**TEKS YANG DIBERIKAN**
★ ★ ★

Utang Negara Menggunung, Siapa yang Menanggung?

"Tanpa disadari utang yang berlangsung terus menerus telah menimbulkan ketergantungan. Realitas ini telah menjadikan rakyat di negeri ini terpenjara dalam kungkungan utang hingga anak cucu mereka. Parahnya lagi, utang yang tinggi telah melahirkan kebijakan pemangkasan subsidi yang semakin menekan tingkat perekonomian."


Oleh: Miliani Ahmad

NarasiPost.Com-Besar pasak daripada tiang. Peribahasa ini kerap dikaitkan dengan perilaku masyarakat yang konsumtif tetapi minim pendapatan. Akibat pola sikap demikian, banyak kalangan masyarakat yang terjebak dalam dilema utang. Lalu bagaimana jika dilema utang juga menghantui negara?

Di negeri ini, utang merupakan permasalahan klasik yang tak pernah hilang dalam kacamata APBN. Dari masa ke masa, rezim berganti rezim, utang seakan menjadi sahabat setia yang menemani kursi kekuasaan. Bahkan seiring neoliberlisme yang makin menancap di negeri ini, utang Indonesia terus saja mengalami pembengkakan.

Pada periode April 2021 utang negara meroket mencapai Rp6.527,29 triliun. Terjadi penambahan sebesar Rp82,22 triliun dibanding bulan sebelumnya yang bertengger di angka Rp6.445,07 triliun (finance.detik.com, 07/06/2021). Cepatnya laju pertumbuhan utang ini telah menimbulkan kekhawatiran di kalangan pengamat. J. Rachbini seorang Ekonom Institute for Development of Economics and Finance (Indef) memperikirakan bahwa di akhir periode kekuasaan rezim saat ini, penguasa akan mewariskan utang yang menggunung lebih dari Rp10.000 triliun kepada presiden selanjutnya (gelora.co, 05/06/2021).

Bukan itu saja, pembengkakan utang tersebut telah menimbulkan kekacauan kebijakan yang diambil negara. Di tengah lesunya perekonomian dalam negeri berbagai kebijakan kontradiktif justru hadir demi menambal utang negara. Di antaranya dengan berupaya menambah alternatif pajak baru dan juga merancang kebijakan untuk menaikkan tarif pajak seperti PPN. Tentu kondisi ini akan semakin menjepit kehidupan masyarakat.

★ ★ ★

**BAGIAN DATA**
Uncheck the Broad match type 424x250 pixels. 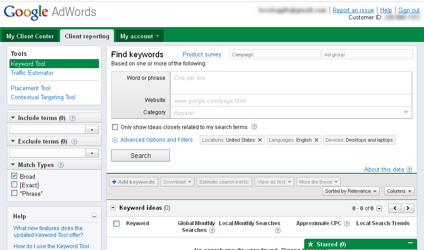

★ ★ ★

**TUJUAN**
A - Tuliskan ulang dengan persis bagian teks tentang utang negara, mulai dari "Pada periode April" dan terus sampai "selanjutnya (gelora.co, 05/06/2021).".
B - Lanjutkan teks tentang utang negara dari kalimat terakhirnya.

**HASIL LATIHAN**
A -
Pada periode April 2021 utang negara meroket mencapai Rp6.527,29 triliun. Terjadi penambahan sebesar Rp82,22 triliun dibanding bulan sebelumnya yang bertengger di angka Rp6.445,07 triliun (finance.detik.com, 07/06/2021). Cepatnya laju pertumbuhan utang ini telah menimbulkan kekhawatiran di kalangan pengamat. J. Rachbini seorang Ekonom Institute for Development of Economics and Finance (Indef) memperikirakan bahwa di akhir periode kekuasaan rezim saat ini, penguasa akan mewariskan utang yang menggunung lebih dari Rp10.000 triliun kepada presiden selanjutnya (gelora.co, 05/06/2021).

B -
Siapa yang Buntung?

Dalam paradigma kapitalisme, utang merupakan sumber utama pendapatan negara yang bergandeng erat dengan pajak. Pada laman Kementerian Keuangan disebutkan bahwa tujuan negara berutang karena adanya tuntutan untuk memenuhi kebutuhan belanja negara seperti fasilitas kesehatan dan ketahanan pangan, meningkatkan index pembangunan manusia (IPM) Indonesia dan pembiayaan pembangunan untuk penyediaan infrastruktur.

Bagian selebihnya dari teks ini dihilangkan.